┌─ Records shown

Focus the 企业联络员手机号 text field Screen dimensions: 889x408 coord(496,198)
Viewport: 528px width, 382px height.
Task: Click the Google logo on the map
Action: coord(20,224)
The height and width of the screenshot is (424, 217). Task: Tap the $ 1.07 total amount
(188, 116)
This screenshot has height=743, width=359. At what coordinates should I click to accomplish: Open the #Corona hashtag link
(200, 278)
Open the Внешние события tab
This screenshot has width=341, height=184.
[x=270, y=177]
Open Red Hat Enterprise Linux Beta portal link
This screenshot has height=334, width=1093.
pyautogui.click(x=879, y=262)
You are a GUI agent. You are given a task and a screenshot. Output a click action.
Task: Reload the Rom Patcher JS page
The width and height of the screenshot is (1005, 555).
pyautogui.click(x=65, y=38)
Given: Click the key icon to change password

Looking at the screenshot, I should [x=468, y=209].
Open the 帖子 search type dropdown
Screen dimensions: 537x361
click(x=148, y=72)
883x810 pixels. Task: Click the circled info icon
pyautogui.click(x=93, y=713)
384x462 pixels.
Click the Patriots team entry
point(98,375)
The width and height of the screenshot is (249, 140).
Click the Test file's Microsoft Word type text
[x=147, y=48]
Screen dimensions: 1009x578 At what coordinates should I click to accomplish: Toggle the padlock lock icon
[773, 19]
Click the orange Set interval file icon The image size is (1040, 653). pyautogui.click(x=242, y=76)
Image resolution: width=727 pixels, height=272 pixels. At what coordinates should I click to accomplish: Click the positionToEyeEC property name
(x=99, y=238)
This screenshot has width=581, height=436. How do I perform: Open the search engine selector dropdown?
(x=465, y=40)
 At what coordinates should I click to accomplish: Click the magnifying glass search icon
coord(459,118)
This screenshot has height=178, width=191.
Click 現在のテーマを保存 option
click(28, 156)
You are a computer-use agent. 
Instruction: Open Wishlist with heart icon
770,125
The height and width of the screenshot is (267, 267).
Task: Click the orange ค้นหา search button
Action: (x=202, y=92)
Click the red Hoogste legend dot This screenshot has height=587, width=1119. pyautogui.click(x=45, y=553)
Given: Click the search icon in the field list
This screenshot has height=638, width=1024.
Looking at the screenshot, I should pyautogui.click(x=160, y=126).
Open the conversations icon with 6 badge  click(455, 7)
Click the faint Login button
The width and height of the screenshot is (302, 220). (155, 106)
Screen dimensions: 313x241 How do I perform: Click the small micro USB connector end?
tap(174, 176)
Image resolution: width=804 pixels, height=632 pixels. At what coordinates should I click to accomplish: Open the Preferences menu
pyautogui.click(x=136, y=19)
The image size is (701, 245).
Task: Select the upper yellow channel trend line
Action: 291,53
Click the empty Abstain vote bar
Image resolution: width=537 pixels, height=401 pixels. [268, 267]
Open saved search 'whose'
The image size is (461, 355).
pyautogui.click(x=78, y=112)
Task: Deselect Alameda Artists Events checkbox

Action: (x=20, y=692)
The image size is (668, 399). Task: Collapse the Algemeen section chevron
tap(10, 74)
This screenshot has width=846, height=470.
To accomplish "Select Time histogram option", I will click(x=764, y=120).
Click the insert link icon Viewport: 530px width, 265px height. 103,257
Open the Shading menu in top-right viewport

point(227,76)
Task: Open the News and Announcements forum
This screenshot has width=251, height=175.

└─

Problem details: Repeat exactly the lines above, starting with the line that contains "This screenshot has width=846, height=470." and ending with the last line, both included, and nothing else.

Your solution:
This screenshot has width=846, height=470.
To accomplish "Select Time histogram option", I will click(x=764, y=120).
Click the insert link icon Viewport: 530px width, 265px height. 103,257
Open the Shading menu in top-right viewport

point(227,76)
Task: Open the News and Announcements forum
This screenshot has width=251, height=175.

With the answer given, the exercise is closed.